Review: GOOSEBUMPS 2: HAUNTED HALLOWEEN

(l to r) Caleel Harris, Madison Iseman, Slappy and Jeremy Ray Taylor in Columbia Pictures' GOOSEBUMPS 2: HAUNTED HALLOWEEN.

By Laurie Coker

Rating: C-

A sure-fire way to measure the quality of a kid’s movie is to attend with a seven-year-old and a fourteen-year-old. I attended the screening with my granddaughter and her older brother. At first, the little one (her nickname is Chiquita or Little), did not want to go. I had taken her to The House with a Clock in the Walls, and the creepy dolls freaked her out. We gave her American Dolls one Christmas, and she hid them all in her mother’s closet. She worried about the dummy, Snappy in Goosebumps 2 having seen the trainer. After a little negotiation and the draw of pre-screening activities, we settled in. She watched attentively, while her brother and I sighed a bit at the film’s limited storyline and over-played special effects.

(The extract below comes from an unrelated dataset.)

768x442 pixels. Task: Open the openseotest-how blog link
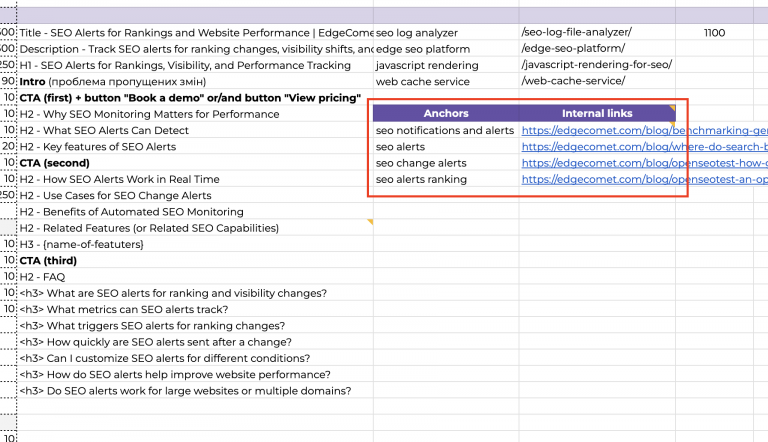(644, 163)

Following the successful Goosebumps, starring Jack Black, brings to life another of the tween scare novels author R.L. Stine. Haunted Halloween, stars Madison Iseman (Sarah Quinn), Jeremy Ray Taylor (Sonny Quinn) and Caleel Harris (Sam Carter). The boys, Sam and Sonny, the Junk Brothers, come across a hidden room and a treasure chest in an old house. They open the chest where they first find an unfinished book, but after opening it, Snappy appears – an unnerving ventriloquist doll. Personally, I find few things more unsettling than a Charley McCartney-style puppet. Snappy is no exception. My granddaughter covered her eyes, but then slowly became engaged. Snappy immediately begins to use his magic to take control, and the kids must work quickly to save the town and their mother (Wendi McLendon-Covey).
Director Ari Sandel, working with a screenplay by Rob Lieber, creates a wild and speedy ride though PG rated Halloween nightmares. The plot is so typical in tween movies that my grandson groaned and later in the car complained about how “lame” the story is. I agree. Sandel’s characters are as stock as can be and the plotline is wholly predictable. Unlike the first film, Haunted Halloween lacks any real chills or thrills. The cast, which includes Ken Jeong and Chris Parnell, mesh well and the teen actors carry the weight of the movie, but even visually exciting Halloween creatures cannot spice things up.
Jack Black, a busy actor, shows up as R.L. Stine for fewer than fifteen minutes of screen time and he must have run from set to set because his character in this is far too much like the one he plays in The House with a Clock in the Walls or maybe he is just himself in everything. The visuals and the cast keep Goosebumps: Haunted Halloween from being a total waste, especially for a seven-year-old, but this grandma and her ninth-grader grandson were bored for most of the film. The cute gummy bears turned giant murderous globs of sugar garnered some laughs from the older audience members. Even though middle-schoolers are the target age group. Haunted Halloween is far more suited to an elementary crowd. I am putting a C- in my grade book.